As previously announced, Bruce Ratner has contributed his ownership interests in the 30 operating properties, the service companies and participation rights in all future developments (except those named below) to a newly formed limited liability company. Forest City paid $46.3 million in cash and issued 3,894,000 units in the new limited liability company to Bruce Ratner. These units may be exchanged (after a one-year lock-up period) for an equal number of shares of FCEA stock or cash based on the value of FCEA stock at the time of conversion. For the first five years only, units that have not been exchanged will receive their proportionate share of an aggregate annual preferred payment of $2.5 million plus an amount equal to the dividends payable on the same number of shares of Forest City stock. After five years, the annual preferred payment on the outstanding units will equal only the dividends payable on Forest City stock. In addition, Forest City will indemnify Bruce Ratner for any tax liability he may incur as a result of the sale of any of these properties during the 12-year period following the closing of the transaction.

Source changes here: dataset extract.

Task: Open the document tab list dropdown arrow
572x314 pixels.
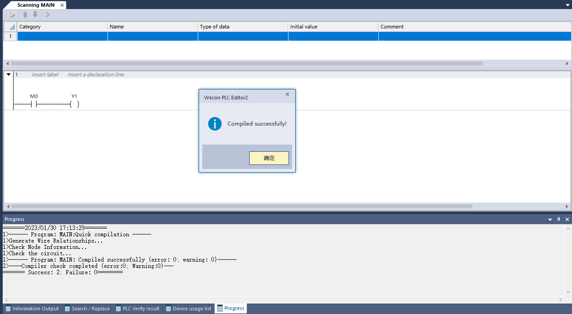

The cash and units exchanged for Bruce Ratner's interest are net of $42.5 million of preferred returns in favor of Forest City. This transaction also takes into account $384 million of non-recourse project debt (as of January 31, 2006) attributable to Bruce Ratner's ownership. All but $16.8 million of this debt is already reported on the consolidated balance sheet of Forest City's GAAP financial statements.
Forest City and Bruce Ratner have agreed to terms and conditions under which they will value the seven existing development opportunities identified below when those developments stabilize. Forest City and Bruce Ratner will agree on a market value, and Ratner's interest will be exchanged for additional units in the newly formed limited liability company at the then current FCEA market price or cash at Forest City's option. These seven development opportunities are:
Forest City will conduct its New York operations in the same manner as it has for the past 20 years. Bruce Ratner will continue to be president and chief executive officer of Forest City Ratner Companies. He will continue to lead the Atlantic Yards project, with responsibility for the successful execution of the planned redevelopment. Bruce Ratner's economic interest in this development opportunity will be realized through his substantial ownership of the units described above. He will also become a member of Forest City's Board of Directors by no later than February 1, 2007.
Charles A. Ratner, president and chief executive officer of Forest City Enterprises, said, "Forest City Enterprises and Forest City Ratner Companies have a 20-year legacy in our New York City core market, our largest single market where we have established a unique franchise built on the development of large, complex projects. We look forward to our continued relationship with Bruce and our expanded presence in this high-barrier-to-entry urban market."
Bruce Ratner said, "This is an exciting time for everyone at Forest City Ratner Companies and I am delighted to continue to lead the Company's efforts in the New York market - one of the best real estate markets in the world. I am also very pleased to have the opportunity to join the Company's Board of Directors and executive management team."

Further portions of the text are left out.